Álvaro Darío Lara
Escritor
«Cuando hay un diálogo verdadero, ambos lados están dispuestos a cambiar» nos dice el maestro zen Thich Nhat Hanh, una afirmación que no urge de sesudos análisis, que es sencilla, desnuda, como las supremas realidades del espíritu humano.
En días anteriores, profesionalmente, escuché los reclamos, sin fundamento, de una persona, muy sobrada de sí misma, que se quejaba de ser víctima de una injusta denuncia. En su opinión, la verdadera víctima, era ella, cuando en honor a los hechos, se trataba de todo lo contrario.
Me llamó mucho la atención, el tono, el lenguaje corporal, y el discurso airado de la persona. Sobre todo, su incapacidad para escuchar los argumentos por los cuales la denuncia en contra de ella y de su institución, sí procedía, no sólo legalmente, sino en honor a la justicia.

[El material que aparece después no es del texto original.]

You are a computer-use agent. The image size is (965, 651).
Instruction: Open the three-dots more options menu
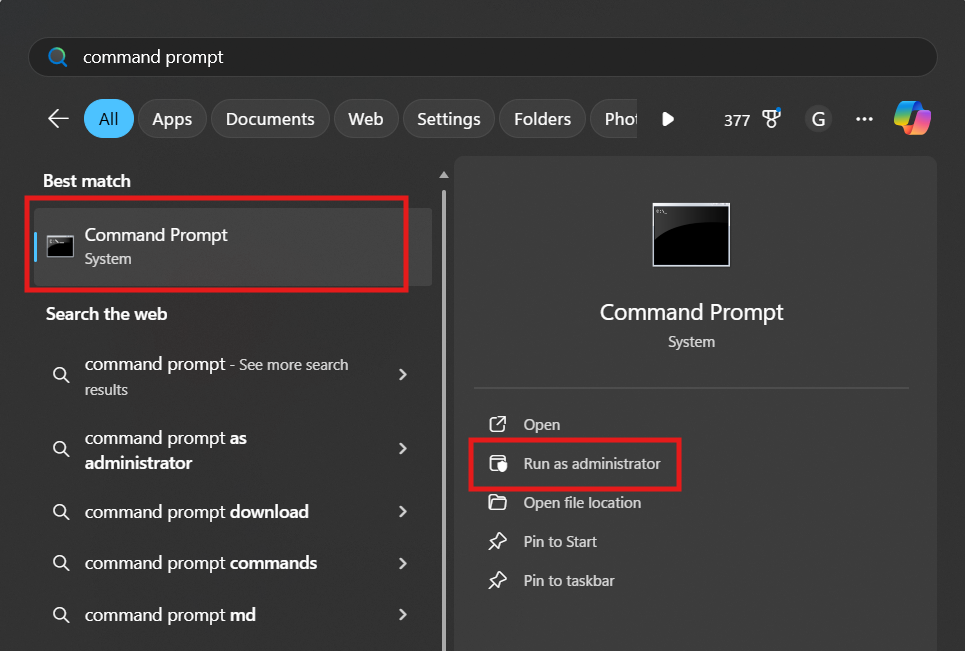coord(864,119)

Amparada en su grueso currículum, relaciones sociales y poder económico, la persona en cuestión, exigía que se le tratara con «preferencia», es decir, de manera ilegal. Fue imposible hacerle entrar en razón. Había en ella un fuerte egocentrismo, que le obnubilaba, por desgracia, el entendimiento. Sin embargo, muy a su pesar, al final, debió acatar la ley. Cuando se retiró, los tres profesionales que allí estábamos, quedamos agotados. Pocas veces he deseado tanto, salir a tomar el aire, fuera de la oficina, como esa tarde.
¿Cuál es la razón para que actuemos de esa manera? ¿Por qué no respetamos los procesos establecidos, y buscamos siempre las soluciones plagadas de cuestionados compadrazgos? ¿Por qué a sabiendas del daño que ocasionamos, persistimos en el error?

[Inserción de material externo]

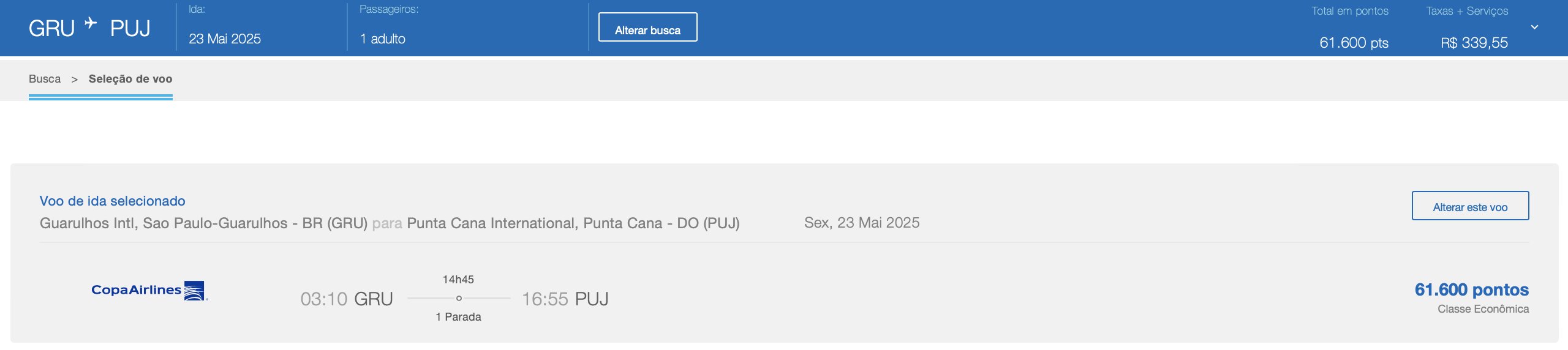The width and height of the screenshot is (1568, 350).
Task: Click the 61.600 pontos fare price
Action: (x=1471, y=289)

Las respuestas a estas interrogantes no son difíciles. Nos hace falta mucha humildad, mucha paciencia, mucha honestidad, mucha capacidad de situarnos en los zapatos del otro. Nos fascina la complicación; aferrarnos por capricho, por egoísmo, por maldad, en ocasiones, a posturas insostenibles, cuando resulta tan fácil aceptar nuestra equivocación, ceder, solicitar disculpas; reparar el mal que hemos ocasionado.
A propósito del 85 aniversario de la transición de don Alberto Masferrer, ¡cómo continúan siendo sabias sus palabras, respecto del tema que hoy nos ocupa! Escuchémoslo: «Antes que tú nacieras, el mundo existía y marchaba. Después que hayas muerto, sucederá lo mismo. Si mueren mil, diez mil, cien mil como tú, no por eso se detendrá la marcha de los pueblos hacia el bien y la luz. Así, no te hagas la ilusión de que eres necesario y que no podremos caminar sin ti. Si trajiste a la vida una buena idea, dila; si descubriste una verdad, muéstrala; si eres capaz de una buena acción, hazla; si piensas que vamos errados, avísanos. Pero no vengas a violentarnos. No vengas a torturar, a encarcelar, a desterrar, a matar a tus semejantes, por tal de que realicen lo que tú llamas el progreso».
¡Cuántos dolores de cabeza podrían evitarse en la familia, la escuela, el trabajo, el templo, el vecindario, si comenzáramos a escucharnos y a dialogar sobre la base del respeto! ¡Nunca es tarde para comenzar!